╭──

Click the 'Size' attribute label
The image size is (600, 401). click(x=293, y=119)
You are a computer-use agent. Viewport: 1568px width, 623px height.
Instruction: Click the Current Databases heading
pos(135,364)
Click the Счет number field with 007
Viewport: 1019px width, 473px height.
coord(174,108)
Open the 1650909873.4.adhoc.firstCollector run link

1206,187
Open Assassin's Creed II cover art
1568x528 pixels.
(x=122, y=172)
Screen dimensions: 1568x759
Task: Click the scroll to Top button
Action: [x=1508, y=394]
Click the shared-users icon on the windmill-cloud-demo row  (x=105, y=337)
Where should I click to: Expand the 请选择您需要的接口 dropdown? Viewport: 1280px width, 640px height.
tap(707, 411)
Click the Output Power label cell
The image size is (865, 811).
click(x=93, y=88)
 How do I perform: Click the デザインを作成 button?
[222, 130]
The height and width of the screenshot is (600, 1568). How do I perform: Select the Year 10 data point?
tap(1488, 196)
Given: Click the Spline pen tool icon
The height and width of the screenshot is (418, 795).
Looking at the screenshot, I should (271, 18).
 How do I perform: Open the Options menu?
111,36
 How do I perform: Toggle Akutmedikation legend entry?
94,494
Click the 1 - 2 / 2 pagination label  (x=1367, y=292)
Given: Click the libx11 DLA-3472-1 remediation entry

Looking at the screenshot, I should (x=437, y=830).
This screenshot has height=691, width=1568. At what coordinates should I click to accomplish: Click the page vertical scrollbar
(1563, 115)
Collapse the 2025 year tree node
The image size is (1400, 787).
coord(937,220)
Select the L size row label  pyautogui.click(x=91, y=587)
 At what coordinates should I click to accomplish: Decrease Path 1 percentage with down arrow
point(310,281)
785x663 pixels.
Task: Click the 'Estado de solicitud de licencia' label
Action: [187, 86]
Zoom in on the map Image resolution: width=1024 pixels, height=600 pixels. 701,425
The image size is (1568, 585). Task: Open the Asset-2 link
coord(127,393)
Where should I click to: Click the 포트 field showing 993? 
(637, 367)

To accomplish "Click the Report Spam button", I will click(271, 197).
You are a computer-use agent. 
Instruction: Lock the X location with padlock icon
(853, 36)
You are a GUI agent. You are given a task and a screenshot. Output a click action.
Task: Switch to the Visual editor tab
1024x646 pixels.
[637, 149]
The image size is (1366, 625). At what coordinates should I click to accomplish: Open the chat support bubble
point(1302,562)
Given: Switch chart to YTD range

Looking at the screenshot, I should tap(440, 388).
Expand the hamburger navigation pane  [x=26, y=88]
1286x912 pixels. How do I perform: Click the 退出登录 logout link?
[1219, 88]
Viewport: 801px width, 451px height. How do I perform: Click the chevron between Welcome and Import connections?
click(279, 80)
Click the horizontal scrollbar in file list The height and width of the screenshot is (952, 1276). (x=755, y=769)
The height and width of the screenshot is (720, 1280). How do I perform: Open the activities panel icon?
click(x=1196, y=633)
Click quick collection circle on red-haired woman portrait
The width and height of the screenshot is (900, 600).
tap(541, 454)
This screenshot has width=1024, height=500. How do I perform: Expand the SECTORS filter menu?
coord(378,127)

╰──

Format the lines of the data above as a numbered list, from the line with "Given: Click the Spline pen tool icon" to the line with "Select the L", both included. Leave out any blank lines.

1. Given: Click the Spline pen tool icon
2. The height and width of the screenshot is (418, 795).
3. Looking at the screenshot, I should (271, 18).
4.  How do I perform: Open the Options menu?
5. 111,36
6.  How do I perform: Toggle Akutmedikation legend entry?
7. 94,494
8. Click the 1 - 2 / 2 pagination label  (x=1367, y=292)
9. Given: Click the libx11 DLA-3472-1 remediation entry
10. Looking at the screenshot, I should (x=437, y=830).
11. This screenshot has height=691, width=1568. At what coordinates should I click to accomplish: Click the page vertical scrollbar
12. (1563, 115)
13. Collapse the 2025 year tree node
14. The image size is (1400, 787).
15. coord(937,220)
16. Select the L size row label  pyautogui.click(x=91, y=587)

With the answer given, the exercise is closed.